Work out how many lines of the listing hold "table", then state only that count.

PROVIDED RECORDS »
········
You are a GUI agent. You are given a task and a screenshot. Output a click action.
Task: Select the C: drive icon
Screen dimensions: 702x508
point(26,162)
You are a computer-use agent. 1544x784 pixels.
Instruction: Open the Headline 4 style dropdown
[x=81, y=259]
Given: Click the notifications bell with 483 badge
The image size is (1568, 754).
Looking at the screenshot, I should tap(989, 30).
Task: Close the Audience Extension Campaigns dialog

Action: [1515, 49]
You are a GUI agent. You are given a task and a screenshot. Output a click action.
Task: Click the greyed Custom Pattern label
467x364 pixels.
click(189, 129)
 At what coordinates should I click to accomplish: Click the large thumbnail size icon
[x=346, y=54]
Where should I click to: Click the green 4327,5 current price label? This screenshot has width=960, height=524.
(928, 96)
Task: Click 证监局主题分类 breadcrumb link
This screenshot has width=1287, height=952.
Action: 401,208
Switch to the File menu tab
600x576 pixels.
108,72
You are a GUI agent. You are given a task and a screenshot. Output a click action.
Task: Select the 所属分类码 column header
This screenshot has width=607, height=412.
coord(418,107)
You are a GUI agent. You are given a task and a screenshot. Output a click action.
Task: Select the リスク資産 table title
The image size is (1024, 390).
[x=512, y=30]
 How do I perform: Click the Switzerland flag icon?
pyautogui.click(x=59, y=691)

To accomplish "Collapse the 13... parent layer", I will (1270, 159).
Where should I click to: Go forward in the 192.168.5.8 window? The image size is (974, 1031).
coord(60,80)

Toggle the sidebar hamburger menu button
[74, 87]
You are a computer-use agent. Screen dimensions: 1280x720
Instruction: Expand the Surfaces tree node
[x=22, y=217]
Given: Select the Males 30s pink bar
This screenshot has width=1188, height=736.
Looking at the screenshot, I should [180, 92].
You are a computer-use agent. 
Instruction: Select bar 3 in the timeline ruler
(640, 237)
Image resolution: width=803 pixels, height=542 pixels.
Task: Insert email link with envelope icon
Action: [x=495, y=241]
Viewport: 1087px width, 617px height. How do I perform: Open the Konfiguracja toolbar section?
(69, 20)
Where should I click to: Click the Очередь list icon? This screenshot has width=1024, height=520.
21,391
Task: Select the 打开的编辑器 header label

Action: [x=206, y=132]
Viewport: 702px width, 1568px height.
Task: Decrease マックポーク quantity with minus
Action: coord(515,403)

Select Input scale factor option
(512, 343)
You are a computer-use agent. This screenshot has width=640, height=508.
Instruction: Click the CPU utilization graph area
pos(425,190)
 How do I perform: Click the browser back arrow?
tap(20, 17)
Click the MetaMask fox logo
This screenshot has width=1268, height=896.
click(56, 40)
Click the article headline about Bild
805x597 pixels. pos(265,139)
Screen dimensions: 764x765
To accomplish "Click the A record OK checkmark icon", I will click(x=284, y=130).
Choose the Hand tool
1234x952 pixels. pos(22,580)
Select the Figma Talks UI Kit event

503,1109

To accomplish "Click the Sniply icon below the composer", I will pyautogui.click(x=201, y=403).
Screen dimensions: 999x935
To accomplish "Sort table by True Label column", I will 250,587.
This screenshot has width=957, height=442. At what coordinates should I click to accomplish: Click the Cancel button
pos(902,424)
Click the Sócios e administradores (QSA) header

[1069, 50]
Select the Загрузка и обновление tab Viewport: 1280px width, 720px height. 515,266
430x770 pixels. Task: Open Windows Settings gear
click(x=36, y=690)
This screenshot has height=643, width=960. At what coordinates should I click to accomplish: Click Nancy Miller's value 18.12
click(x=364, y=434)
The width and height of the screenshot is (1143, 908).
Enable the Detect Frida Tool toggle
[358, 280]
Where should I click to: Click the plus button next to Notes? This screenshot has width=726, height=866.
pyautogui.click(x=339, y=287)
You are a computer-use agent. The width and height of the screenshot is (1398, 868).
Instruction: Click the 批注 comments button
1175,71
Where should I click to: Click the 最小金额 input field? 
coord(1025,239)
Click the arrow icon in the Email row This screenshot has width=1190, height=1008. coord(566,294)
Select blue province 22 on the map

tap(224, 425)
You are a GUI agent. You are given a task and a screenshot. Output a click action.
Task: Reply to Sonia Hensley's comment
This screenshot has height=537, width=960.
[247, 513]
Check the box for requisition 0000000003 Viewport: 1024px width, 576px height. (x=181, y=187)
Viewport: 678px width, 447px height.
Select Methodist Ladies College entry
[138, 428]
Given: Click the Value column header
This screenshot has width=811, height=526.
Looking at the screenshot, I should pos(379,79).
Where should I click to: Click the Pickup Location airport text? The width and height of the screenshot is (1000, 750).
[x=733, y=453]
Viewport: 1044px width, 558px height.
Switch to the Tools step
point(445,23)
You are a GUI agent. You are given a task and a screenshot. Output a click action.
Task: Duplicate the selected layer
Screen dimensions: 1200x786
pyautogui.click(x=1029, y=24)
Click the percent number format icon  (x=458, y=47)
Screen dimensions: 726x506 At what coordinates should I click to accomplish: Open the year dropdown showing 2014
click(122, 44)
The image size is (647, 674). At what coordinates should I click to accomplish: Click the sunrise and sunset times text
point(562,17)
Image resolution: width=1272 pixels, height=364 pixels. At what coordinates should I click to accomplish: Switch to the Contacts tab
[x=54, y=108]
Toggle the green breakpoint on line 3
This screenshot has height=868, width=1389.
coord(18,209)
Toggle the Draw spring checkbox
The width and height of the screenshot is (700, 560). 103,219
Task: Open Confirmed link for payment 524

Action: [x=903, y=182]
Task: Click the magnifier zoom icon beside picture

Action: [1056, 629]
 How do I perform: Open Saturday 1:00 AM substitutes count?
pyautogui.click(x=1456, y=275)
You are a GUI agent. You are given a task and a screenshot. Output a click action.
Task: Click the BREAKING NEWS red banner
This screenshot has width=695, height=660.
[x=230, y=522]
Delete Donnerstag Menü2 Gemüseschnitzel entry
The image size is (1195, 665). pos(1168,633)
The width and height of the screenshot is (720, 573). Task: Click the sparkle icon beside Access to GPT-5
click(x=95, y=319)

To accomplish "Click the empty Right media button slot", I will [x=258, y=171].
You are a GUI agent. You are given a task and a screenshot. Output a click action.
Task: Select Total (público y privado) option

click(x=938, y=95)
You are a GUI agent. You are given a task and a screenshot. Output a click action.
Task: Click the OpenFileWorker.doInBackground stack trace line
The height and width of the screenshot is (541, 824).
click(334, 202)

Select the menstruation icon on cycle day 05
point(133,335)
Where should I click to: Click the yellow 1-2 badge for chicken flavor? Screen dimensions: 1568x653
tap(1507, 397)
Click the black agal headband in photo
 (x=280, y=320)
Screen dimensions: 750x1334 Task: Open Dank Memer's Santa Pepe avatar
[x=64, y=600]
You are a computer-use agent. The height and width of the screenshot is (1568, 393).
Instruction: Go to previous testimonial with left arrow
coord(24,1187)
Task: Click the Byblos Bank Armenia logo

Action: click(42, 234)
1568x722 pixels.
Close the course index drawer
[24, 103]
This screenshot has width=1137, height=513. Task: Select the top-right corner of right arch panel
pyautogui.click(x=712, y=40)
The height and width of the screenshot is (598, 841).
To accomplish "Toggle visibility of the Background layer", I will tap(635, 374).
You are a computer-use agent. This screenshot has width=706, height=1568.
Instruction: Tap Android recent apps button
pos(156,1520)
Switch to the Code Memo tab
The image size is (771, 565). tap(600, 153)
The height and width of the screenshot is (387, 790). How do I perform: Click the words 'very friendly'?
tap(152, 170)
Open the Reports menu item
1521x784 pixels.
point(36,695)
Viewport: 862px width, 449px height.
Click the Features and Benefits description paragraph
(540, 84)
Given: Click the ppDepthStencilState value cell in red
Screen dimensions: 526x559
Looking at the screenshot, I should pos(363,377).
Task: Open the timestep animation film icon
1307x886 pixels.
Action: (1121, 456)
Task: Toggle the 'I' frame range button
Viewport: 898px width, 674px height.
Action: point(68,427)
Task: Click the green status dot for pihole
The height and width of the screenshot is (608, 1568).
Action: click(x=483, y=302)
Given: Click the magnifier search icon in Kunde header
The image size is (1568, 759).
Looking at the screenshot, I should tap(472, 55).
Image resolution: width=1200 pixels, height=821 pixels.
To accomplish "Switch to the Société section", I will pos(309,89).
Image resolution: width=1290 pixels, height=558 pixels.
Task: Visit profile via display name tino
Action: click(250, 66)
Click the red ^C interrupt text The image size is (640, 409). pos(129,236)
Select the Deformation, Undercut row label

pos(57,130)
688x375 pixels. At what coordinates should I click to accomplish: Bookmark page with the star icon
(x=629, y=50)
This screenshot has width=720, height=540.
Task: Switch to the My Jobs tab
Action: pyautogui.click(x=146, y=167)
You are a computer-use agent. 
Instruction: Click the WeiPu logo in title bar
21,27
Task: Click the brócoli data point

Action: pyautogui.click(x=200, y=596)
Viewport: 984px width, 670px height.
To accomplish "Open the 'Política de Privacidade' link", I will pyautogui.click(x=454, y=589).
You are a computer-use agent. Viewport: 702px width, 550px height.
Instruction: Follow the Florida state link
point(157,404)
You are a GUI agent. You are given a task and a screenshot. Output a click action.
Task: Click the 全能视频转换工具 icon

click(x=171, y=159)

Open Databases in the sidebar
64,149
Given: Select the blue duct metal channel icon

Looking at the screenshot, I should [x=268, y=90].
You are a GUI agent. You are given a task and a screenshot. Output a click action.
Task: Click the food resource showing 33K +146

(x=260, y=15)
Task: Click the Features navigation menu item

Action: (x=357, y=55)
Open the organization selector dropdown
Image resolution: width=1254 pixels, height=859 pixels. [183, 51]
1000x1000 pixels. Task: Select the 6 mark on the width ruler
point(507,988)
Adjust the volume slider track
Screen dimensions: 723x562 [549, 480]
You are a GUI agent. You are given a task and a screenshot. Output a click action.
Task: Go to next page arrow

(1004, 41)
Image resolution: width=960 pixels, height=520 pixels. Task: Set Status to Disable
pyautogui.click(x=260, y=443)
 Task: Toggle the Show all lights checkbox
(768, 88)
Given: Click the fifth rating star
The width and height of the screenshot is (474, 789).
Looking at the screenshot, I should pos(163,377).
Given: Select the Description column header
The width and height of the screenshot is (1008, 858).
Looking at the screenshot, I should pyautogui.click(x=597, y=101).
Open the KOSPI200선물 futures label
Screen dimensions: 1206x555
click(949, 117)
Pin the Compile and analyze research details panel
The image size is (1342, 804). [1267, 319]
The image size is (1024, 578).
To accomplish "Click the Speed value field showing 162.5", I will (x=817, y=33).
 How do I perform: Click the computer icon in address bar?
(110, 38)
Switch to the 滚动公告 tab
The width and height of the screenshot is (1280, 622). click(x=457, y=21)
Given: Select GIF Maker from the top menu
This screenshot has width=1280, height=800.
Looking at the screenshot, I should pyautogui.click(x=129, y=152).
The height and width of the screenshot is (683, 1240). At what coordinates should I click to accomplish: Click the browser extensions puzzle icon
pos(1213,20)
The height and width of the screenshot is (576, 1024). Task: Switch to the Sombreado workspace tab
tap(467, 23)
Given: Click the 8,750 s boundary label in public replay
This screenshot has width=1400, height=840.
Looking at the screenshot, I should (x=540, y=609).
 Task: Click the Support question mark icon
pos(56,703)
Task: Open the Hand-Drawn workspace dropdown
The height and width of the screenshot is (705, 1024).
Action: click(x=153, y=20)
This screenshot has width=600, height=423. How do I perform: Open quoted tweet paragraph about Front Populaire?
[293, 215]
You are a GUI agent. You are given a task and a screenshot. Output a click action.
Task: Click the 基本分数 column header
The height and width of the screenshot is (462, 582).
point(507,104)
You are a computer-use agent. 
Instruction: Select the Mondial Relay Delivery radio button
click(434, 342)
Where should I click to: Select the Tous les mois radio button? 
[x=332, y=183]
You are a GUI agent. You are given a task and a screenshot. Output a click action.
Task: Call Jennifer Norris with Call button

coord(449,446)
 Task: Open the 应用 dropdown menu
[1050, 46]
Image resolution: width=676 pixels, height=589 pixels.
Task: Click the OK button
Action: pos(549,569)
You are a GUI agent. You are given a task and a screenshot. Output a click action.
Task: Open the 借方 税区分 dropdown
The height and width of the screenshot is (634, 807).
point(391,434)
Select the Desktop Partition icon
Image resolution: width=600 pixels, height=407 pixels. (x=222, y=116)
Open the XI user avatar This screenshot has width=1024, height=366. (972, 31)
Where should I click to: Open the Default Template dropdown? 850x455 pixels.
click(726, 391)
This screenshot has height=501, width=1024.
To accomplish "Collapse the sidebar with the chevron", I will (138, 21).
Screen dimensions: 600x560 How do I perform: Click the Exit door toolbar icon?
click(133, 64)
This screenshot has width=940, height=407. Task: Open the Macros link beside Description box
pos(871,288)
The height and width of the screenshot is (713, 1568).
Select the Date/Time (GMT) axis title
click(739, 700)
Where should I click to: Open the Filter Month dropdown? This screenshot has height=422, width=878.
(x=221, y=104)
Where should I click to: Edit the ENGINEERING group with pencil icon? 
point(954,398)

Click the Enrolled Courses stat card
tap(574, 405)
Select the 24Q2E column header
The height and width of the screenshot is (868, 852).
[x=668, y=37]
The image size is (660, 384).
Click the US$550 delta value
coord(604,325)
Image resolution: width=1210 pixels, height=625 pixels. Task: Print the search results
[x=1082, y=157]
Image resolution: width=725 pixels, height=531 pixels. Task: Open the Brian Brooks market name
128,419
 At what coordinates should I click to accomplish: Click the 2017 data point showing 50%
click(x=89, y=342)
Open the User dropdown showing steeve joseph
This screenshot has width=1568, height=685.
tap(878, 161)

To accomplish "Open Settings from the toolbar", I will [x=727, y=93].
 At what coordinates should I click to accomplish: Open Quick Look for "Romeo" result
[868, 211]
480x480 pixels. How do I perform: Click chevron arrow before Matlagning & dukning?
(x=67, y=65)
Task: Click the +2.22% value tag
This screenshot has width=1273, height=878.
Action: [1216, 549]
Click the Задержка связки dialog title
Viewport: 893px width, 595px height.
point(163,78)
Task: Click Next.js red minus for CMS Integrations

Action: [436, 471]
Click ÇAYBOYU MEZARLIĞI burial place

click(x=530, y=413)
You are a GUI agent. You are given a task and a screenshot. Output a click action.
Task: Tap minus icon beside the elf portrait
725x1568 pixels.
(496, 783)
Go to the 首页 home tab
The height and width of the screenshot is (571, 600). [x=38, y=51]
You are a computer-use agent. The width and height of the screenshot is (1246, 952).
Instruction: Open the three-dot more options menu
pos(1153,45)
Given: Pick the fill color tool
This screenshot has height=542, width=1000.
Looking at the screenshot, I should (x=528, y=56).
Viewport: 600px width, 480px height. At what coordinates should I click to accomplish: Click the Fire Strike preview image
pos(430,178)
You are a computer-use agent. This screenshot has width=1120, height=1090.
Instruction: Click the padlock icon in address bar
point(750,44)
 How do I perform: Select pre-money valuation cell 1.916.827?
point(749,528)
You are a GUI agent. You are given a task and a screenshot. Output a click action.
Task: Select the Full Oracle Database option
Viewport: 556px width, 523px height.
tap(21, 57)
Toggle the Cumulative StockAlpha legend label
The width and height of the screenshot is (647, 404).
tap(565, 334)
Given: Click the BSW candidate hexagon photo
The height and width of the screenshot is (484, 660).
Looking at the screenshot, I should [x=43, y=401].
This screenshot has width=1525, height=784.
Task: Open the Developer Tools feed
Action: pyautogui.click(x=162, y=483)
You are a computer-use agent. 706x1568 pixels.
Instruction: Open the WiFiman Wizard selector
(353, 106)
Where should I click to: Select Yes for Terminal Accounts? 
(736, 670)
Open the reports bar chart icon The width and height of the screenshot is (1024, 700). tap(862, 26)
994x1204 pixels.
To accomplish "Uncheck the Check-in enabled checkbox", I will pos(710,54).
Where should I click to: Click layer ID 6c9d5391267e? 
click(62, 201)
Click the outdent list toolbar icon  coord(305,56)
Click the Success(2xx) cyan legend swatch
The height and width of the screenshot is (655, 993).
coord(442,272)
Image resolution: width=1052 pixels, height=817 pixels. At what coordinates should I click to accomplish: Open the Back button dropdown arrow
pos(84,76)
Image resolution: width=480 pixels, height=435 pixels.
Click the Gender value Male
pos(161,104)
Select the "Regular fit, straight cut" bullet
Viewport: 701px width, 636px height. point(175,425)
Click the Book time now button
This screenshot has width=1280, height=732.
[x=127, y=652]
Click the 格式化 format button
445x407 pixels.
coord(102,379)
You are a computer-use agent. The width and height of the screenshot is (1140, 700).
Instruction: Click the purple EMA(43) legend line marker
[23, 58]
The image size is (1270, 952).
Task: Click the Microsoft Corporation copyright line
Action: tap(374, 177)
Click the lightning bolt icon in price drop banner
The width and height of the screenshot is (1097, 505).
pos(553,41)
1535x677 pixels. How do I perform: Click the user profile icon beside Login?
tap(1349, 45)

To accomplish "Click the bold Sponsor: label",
········
THE ANSWER » 2